Stanford researchers have developed a public pathology dataset and a foundation AI model based on diagnostic images and comments from medical Twitter.

Researchers from Stanford have leveraged pathology images and comments from Twitter, now known as X, to develop a large public dataset and artificial intelligence (AI) model for pathology image classification and clinical decision support.

The work, detailed in a study published last month in Nature Medicine, posits that a lack of high-quality, publicly available medical images is a significant hurdle to innovation in pathology. However, resources like Twitter communities can help bridge this gap.

“One of the biggest challenges of developing diagnostic AI is lack of large-scale annotated data,” explained James Zou, a professor of biomedical data science and member of the Stanford Institute for Human-Centered AI (HAI), in a news release. “But right there was this highly trained group of physicians sharing data and insights on social media. Medical Twitter is a tremendous boon to medical AI.”

The study indicates that the United States and Canadian Academy for Pathology (USCAP) and the Pathology Hashtag Ontology projects recommend approximately 32 Twitter pathology subspecialty-specific hashtags, which users on medical Twitter use in combination with images and comments to effectively ‘label’ de-identified pathology data.

“A pathologist would run up against something they’d never seen before and post the image to the community, asking, ‘What do you think is going on here?’ And a knowledgeable group of colleagues around the world would respond in written text,” Zou said. “In that combination of text and images, we had our resource.”

Using over 243,000 diagnostic images, their comments, and other data from medical Twitter from 2006 to 2022, in addition to 32,000 annotated images from public datasets, the research team developed OpenPath, a large public pathology dataset with natural language descriptions.

The researchers then utilized OpenPath to train Pathology Language-Image Pre-training (PLIP), a foundation AI model.

The tool can understand text and images, allowing it to be used like a pathology-specific Google Image search, according to a Stanford Medicine blog post.
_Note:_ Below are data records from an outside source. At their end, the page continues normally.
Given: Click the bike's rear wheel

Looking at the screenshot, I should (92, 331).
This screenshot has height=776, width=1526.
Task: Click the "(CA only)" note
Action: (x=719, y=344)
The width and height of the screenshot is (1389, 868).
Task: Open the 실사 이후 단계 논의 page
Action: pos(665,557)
For example, a provider could input an image or text description into the tool to search for similar annotated images or to match a new image to a handful of relevant disease descriptions based on the image’s features.

To evaluate PLIP’s ability to classify data it has never seen before, the researchers tested it using four external validation datasets and compared its results to that of an existing pathology image classification model known as CLIP.

Across the four datasets, PLIP achieved an F1 score of 0.6 to 0.8, whereas the CLIP model achieved scores of 0.3 to 0.6.

“[The model’s] pairing of images and text makes it quite useful. PLIP enables researchers to retrieve similar cases by searching using either images or words,” Zou said. “We think it should greatly facilitate knowledge sharing within the pathology community worldwide.”

The researchers also concluded that the study demonstrates the potential for publicly shared medical information—such as the data found on medical Twitter and other social media platforms—to help advance biomedical AI.

Other studies have also highlighted how AI may play a role in pathology moving forward.

In 2022, researchers from Harvard Medical School and Brigham and Women’s Hospital showed that a deep learning tool could learn pathology image features and detect similar cases.

The tool, called Self-Supervised Image Search for Histology (SISH), is designed to act as a pathology-specific search engine to help clinicians across multiple use cases including rare condition identification.

SISH demonstrated that it could improve the diagnosis and treatment process for these rare conditions.